It is well known that when arterial oxygen saturation is approaching 100%, the increase in oxygen delivery would be limited in response to the increase of PaO2. However, a very high PaO2 could significantly influence ScvO2 even if arterial oxygen saturation reaches 100%. Pre-oxygenation may result in a very high PaO2 in the emergency intubation, so PaO2 should be taken as a potentially confounding factor.
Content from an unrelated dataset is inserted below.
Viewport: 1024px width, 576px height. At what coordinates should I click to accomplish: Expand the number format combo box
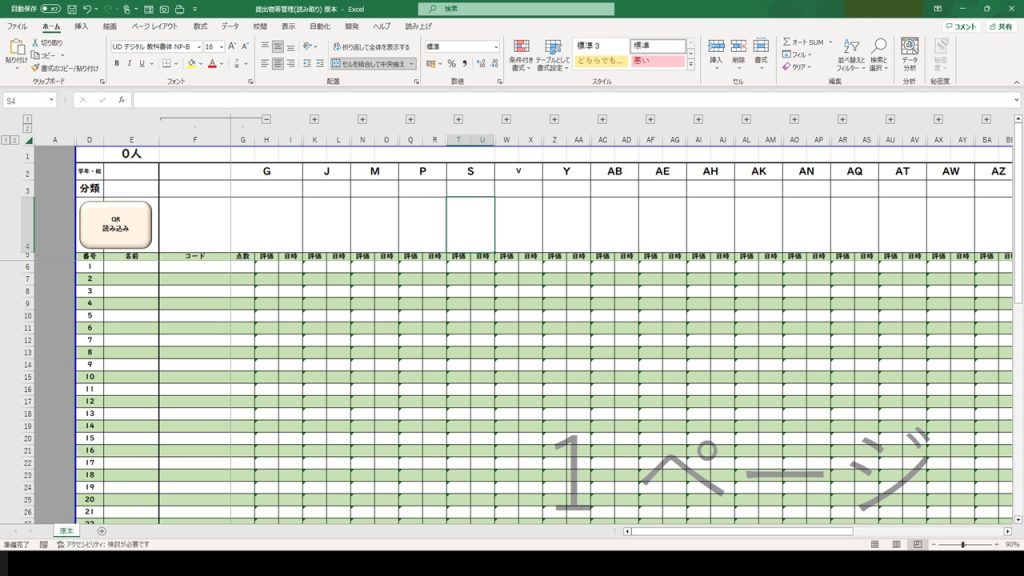coord(495,47)
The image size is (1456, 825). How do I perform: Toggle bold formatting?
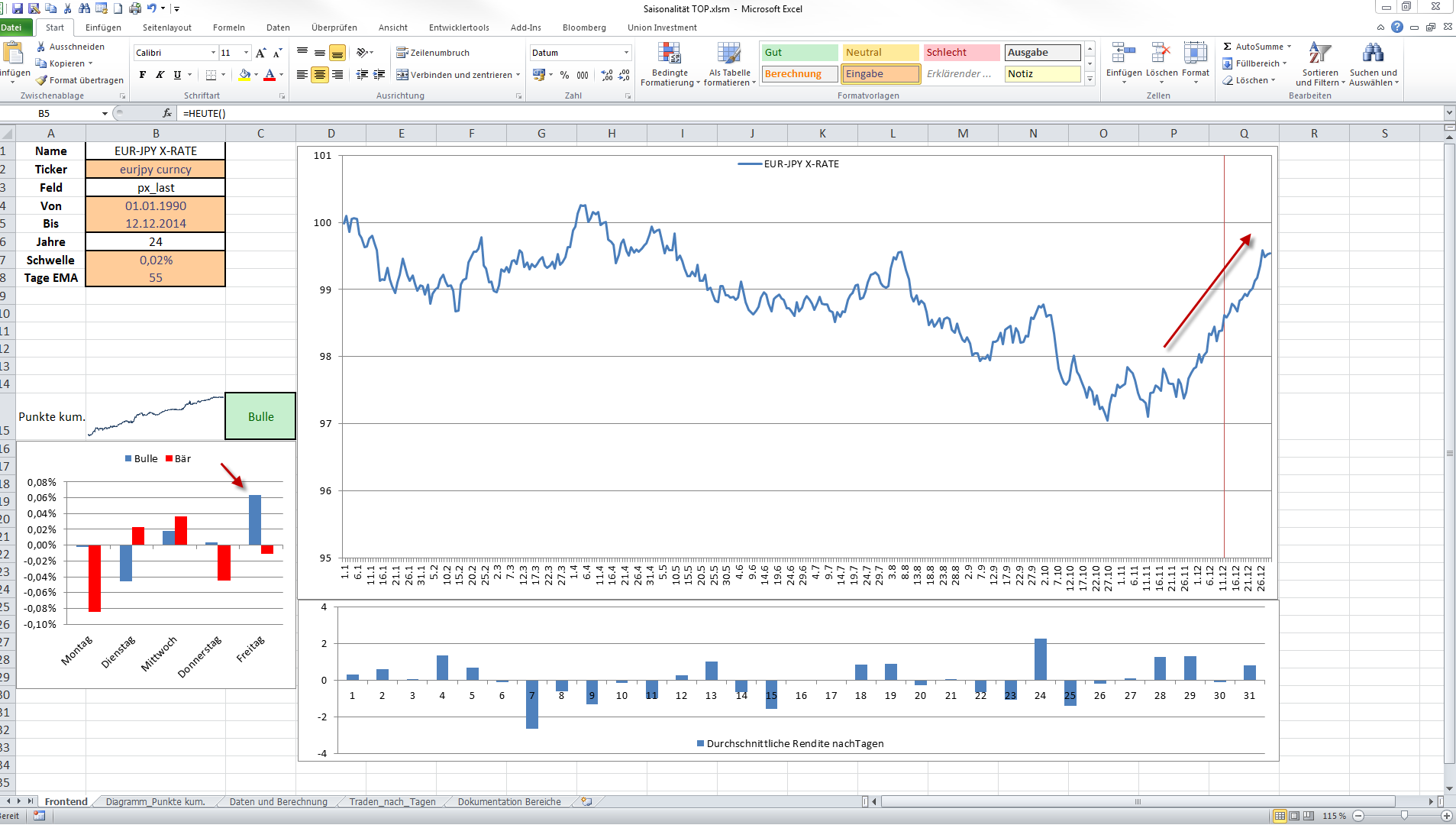click(143, 75)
Very high PaO2 (about 288 mmHg) has a more significant and consistent effect on ScvO2 than a relevant change in cardiac index (>10%) [2]. Moreover, a decrease in the whole body oxygen consumption under hyperoxia has been reported in critically ill patients [3], and animal studies also noted that hyperoxia could result in the redistribution of cardiac output [4]. Recently, Legrand and colleagues documented that an increase in PaO2 could increase ScvO2 without increasing oxygen delivery [5].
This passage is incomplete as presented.